El piso estaba cubierto de loza destrozada; el extremo de la cocina que daba al cuerpo principal del edificio estaba derribado, y como por allí brillaba la luz del día, era evidente que la mayor parte de la casa se había desplomado.
Contrastando vívidamente con toda esta ruina vimos que el armario estaba intacto con gran parte de su contenido.
Al aclararse la luz observamos por la abertura de la pared el cuerpo de un marciano, que, según supongo, montaba la guardia junto al cilindro, todavía candente.
Ante tal espectáculo nos alejamos todo lo posible de la luz y fuimos hacia la oscuridad del lavadero.
Bruscamente me hice cargo de lo ocurrido.
—El quinto cilindro —susurré—. El quinto disparo de Marte ha dado en esta casa y nos ha atrapado entre las ruinas.
Durante un momento estuvo el cura en silencio; luego murmuró:
—¡Que Dios se apiade de nosotros!
Poco después le oí sollozar por lo bajo.
Con excepción de ese sonido, guardamos el más absoluto silencio.
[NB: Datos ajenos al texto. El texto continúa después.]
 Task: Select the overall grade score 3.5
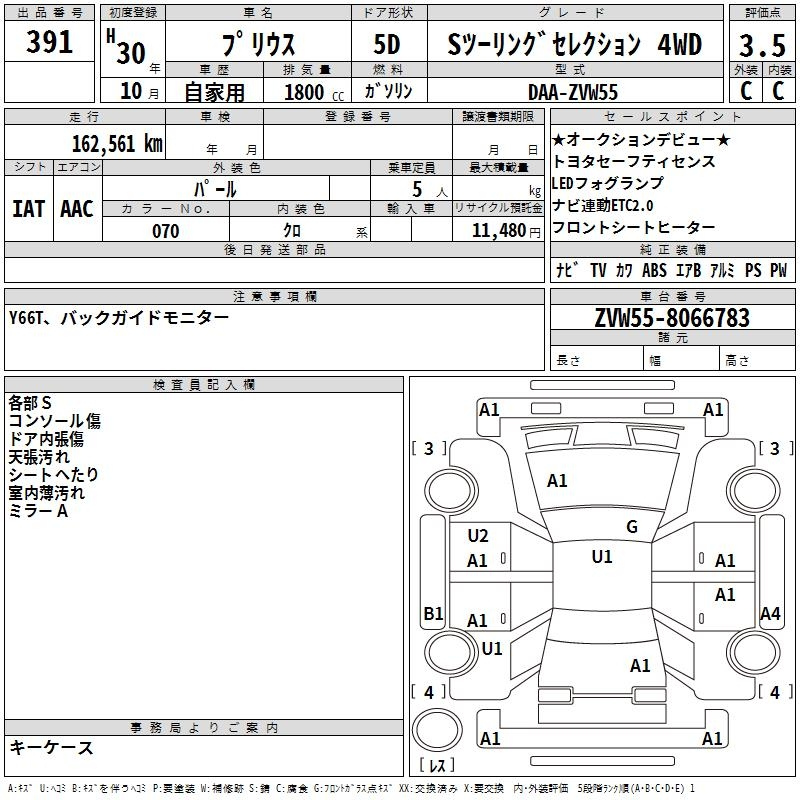760,45
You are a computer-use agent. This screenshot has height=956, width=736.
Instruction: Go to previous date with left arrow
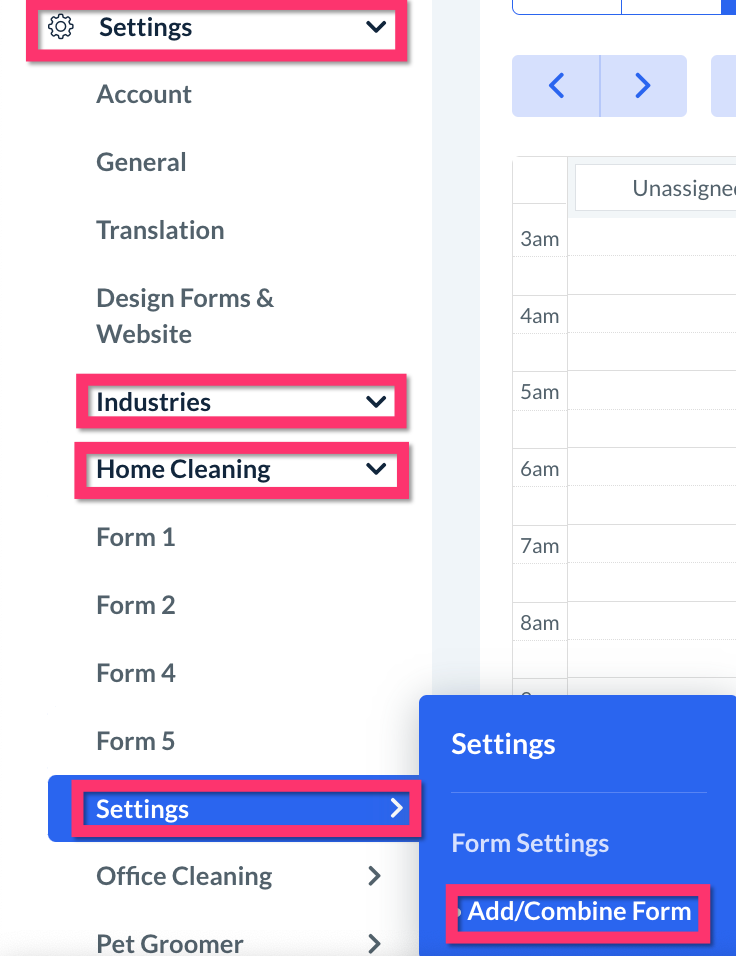(556, 86)
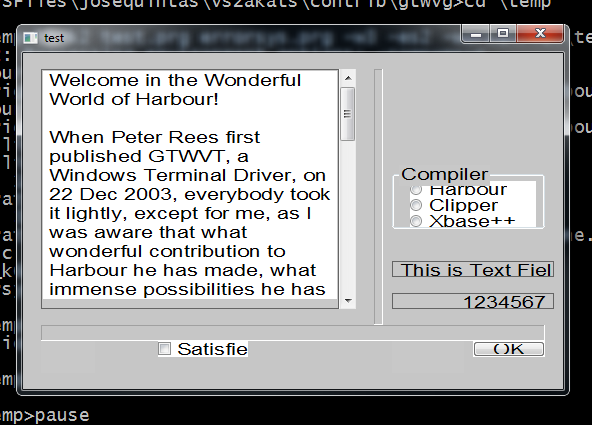This screenshot has height=425, width=592.
Task: Click the scrollbar track below the thumb
Action: (x=348, y=217)
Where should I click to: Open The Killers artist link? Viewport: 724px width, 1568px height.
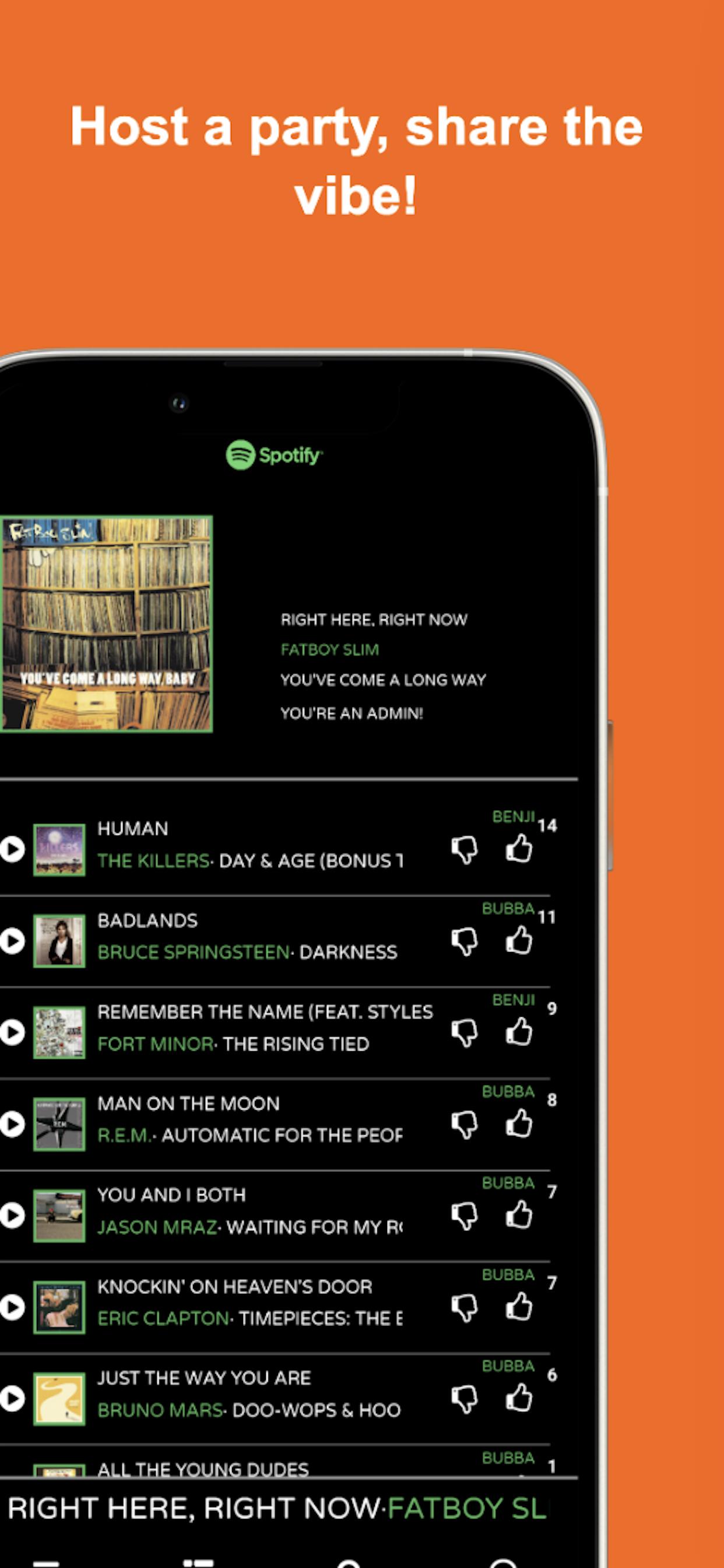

Por mi parte, apenas si me atrevía a respirar, y me quedé con los ojos clavados en la luz débil que llegaba por la puerta de la cocina. Alcanzaba a ver apenas la cara pálida del cura, su cuello y sus puños. En el exterior comenzó a resonar un martilleo metálico, al que siguió un ulular violento. Un momento más tarde, tras un intervalo de silencio, oímos un silbido como el escape de una máquina de vapor.